The fact struck both Palmer and librettist Anna Chatterton, who took the image of an anonymous woman sitting at a sewing machine and developed it into Stitch, an a cappella opera sung by three female characters working in a sweatshop.
“Technically, it’s not a cappella,” smiles Palmer, “because we use a variety of sewing machines to create musical sounds. They may be pieces of domestic machinery, but when they operate they make various percussive sounds that support the work of the three singers.
“We play with the distinctive voice of each sewing machine, from the light whirring, whistling sounds of an old-fashioned treadle machine to the chugging sound of a 40s electric machine.”
Created by urbanvessel, the Dora-nominated production had a sold-out run at Free Fall two years ago and returns for a brief stay at the Theatre Centre following a BC tour.
“The piece was developed when we were in residence at the Centre, in fact,” recalls Palmer, who composes chamber music, dance, music theatre and symphonic works.
“During the process we wondered what the inner world of that initial solitary figure might be, what sorts of escapist thoughts she had while doing repetitive menial labour.
“There was a great deal of improvisation, going away to write and then returning to workshop some more. Initially we used large quantities of fabric, but ironically there’s little of it left in the final version. We did a lot of ripping of fabric, primarily for the sound.”
Early on, the company realized they had to remove the needles from the sewing machines.
“At first I thought there would be an enormous amount of sewing, but it turned out to be dangerous to use needles when the three women were singing such challenging music. So now we have the sound of the machines and a refined physical language that relates to the action of sewing.”
Sewing also influences Chatterton’s text, a non-narrative series of songs, duets and trios that rely on sewing vocabulary, the language of creating garments and various types of stitches.
“There’s a richness in words like ‘chain stitch,’ ‘whip stitch’ and ‘lock stitch,’ as well as something really playful in the phrase ‘frog toggle.’
“The words take on new meanings in this context. For instance, ‘Pinstripe is watching our logo’ has a tenseness, with the suggestion of an unseen male overseer in this sweatshop always keeping an eye on the women who are under the gun, working to a deadline and unable to buck the system.
“They are, to use an image from the show, hemmed in by their work.”
Palmer’s music ranges from a hurtin’ country song to repetitive, minimalist numbers that echo the mechanized nature of factory sewing.
“The response to the production has been great, even from people who don’t have the sewing vocabulary. Some audience members have worked in a similar setting and understand the dynamic among the workers.
“But it speaks to people from all different cultures.
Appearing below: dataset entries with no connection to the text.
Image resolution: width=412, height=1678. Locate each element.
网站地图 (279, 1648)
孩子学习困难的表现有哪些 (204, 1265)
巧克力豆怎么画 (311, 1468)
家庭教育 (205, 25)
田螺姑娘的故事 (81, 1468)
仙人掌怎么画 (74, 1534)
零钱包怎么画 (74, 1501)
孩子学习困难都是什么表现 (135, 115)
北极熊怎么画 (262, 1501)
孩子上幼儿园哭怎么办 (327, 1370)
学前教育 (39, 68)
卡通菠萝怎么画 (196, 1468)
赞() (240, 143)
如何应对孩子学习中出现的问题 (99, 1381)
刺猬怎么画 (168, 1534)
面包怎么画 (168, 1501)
A Burmese woman told us about women in the marketplace back home who sewed whatever a buyer wanted on tiny hand-cranked machines. Another had memories of working in a sweatshop on Spadina years ago.”
Unlike the duo’s earlier work Slip, a site-specific piece staged in the Harrison Baths, Stitch reflects a woman’s world in both the creative process and finished product.
“For me, the collective nature of Stitch means it’s not like assembling a garment but like making a quilt, with each segment a unique part within the whole.”
The May 29 evening performance is a benefit to fund the Theatre Centre’s development of new works. It’s preceded by a reception and discussion with Palmer and directors Atom Egoyan and Tom Diamond.